The metabotropic receptor mGluR2 belongs to the class C GPCR family (group II mGluRs). This receptor shows a broad distribution throughout the cortex as well as high expression in the hippocampus and perforant path.
Importantly, activation of mGluR2 leads to inhibition of glutamate release in the synapse. In this respect, Addex believes that inhibition of mGluR2 with a selective negative allosteric modulator (NAM) may be of therapeutic use to treat medical conditions which may be linked to low glutamate levels in the brain. Alzheimer’s disease and depression are prime examples of such conditions.
Disabilities such as Alzheimer’s or depression represent a large and growing market with considerable unmet medical needs. For example, none of the currently marketed drugs for Alzheimer’s disease offers patients sustained life-changing benefits. Preclinical data suggest that mGluR2 inhibition may result in therapeutic benefits in the treatment of cognitive disorders such as Alzheimer's as well as depression. In addition, peer-reviewed research suggests that an mGluR2 NAM not only may slow the progression of Alzheimer’s* (an effect not yet described with any marketed drug) but also that such a drug may exert a synergistic effect on cognition when combined with donepezil**.
Addex is currently optimizing multiple chemical series of mGluR2 NAMs offering advanced compounds at the late stage of lead optimization.

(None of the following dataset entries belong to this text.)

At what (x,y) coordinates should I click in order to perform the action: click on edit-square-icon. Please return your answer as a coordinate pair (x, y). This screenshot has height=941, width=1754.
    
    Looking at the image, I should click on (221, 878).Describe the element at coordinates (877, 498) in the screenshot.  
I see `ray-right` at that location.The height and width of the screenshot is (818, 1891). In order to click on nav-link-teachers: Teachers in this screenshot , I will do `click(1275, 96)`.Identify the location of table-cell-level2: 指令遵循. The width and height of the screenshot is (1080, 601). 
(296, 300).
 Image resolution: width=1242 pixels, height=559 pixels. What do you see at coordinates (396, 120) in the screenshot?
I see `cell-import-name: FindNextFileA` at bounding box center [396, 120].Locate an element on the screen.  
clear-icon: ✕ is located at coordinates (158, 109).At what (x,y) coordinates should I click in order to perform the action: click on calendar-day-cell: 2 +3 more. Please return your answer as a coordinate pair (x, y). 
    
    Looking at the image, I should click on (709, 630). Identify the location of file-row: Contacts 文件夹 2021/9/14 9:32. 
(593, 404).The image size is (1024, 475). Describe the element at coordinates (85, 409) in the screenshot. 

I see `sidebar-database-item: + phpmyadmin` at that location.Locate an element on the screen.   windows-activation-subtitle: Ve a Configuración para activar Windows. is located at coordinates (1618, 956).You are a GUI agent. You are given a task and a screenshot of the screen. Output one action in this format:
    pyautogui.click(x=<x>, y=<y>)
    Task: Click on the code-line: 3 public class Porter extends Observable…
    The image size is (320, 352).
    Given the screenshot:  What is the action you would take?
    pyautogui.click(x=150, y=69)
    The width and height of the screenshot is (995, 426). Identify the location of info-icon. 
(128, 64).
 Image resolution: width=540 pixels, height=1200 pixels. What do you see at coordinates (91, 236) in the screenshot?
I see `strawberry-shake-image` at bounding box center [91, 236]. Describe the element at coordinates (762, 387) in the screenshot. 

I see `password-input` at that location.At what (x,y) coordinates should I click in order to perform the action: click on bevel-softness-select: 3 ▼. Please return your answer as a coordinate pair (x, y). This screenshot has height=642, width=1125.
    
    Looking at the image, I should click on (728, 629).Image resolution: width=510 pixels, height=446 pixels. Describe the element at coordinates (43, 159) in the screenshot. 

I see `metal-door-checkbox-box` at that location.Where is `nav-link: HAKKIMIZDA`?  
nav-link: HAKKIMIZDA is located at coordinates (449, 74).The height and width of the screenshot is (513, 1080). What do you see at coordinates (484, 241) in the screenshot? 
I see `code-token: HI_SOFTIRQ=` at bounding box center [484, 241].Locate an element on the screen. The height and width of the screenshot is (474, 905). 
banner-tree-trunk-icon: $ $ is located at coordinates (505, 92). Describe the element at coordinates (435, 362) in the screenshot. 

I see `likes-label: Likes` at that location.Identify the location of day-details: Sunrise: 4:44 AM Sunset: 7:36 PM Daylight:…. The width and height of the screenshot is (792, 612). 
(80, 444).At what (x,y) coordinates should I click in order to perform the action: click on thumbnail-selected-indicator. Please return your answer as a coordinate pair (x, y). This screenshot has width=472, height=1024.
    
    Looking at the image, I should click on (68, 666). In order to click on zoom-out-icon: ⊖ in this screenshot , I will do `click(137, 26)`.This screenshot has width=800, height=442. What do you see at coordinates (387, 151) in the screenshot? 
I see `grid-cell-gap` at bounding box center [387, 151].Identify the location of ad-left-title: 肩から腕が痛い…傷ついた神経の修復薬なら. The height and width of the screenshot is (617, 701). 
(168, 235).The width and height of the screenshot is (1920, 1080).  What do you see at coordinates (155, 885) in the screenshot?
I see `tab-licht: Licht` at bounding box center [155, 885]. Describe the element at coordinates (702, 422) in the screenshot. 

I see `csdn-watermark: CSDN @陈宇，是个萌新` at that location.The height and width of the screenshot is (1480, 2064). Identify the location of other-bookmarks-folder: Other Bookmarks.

Recently, one such mGluR2 NAM was tested in the beta amyloid-induced memory impairment model in rodents which mimics aspects of pathophysiology and progressive memory impairment observed in Alzheimer’s disease. In this study, an advanced mGluR2 NAM used as a tool compound dose-dependently reversed working memory impairment in the novel object recognition test (NOR) without affecting locomotor activity in the animals. Donepezil, a marketed drug currently used to treat symptoms of Alzheimer’s disease, was used as the positive control and we are excited to report that the magnitude of the effect induced by the mGluR2 NAM was similar to that of donepezil in this experiment.
Although other drugs targeting mGluR2 are in development none are known to be as exquisitely selective for mGluR2 over other mGlu receptors (1-8) as the Addex molecules. As a result, Addex is developing the most advanced subtype selective mGluR2 NAM, an differentiating factor that may confer significant advantages in terms of efficacy and safety in later testing.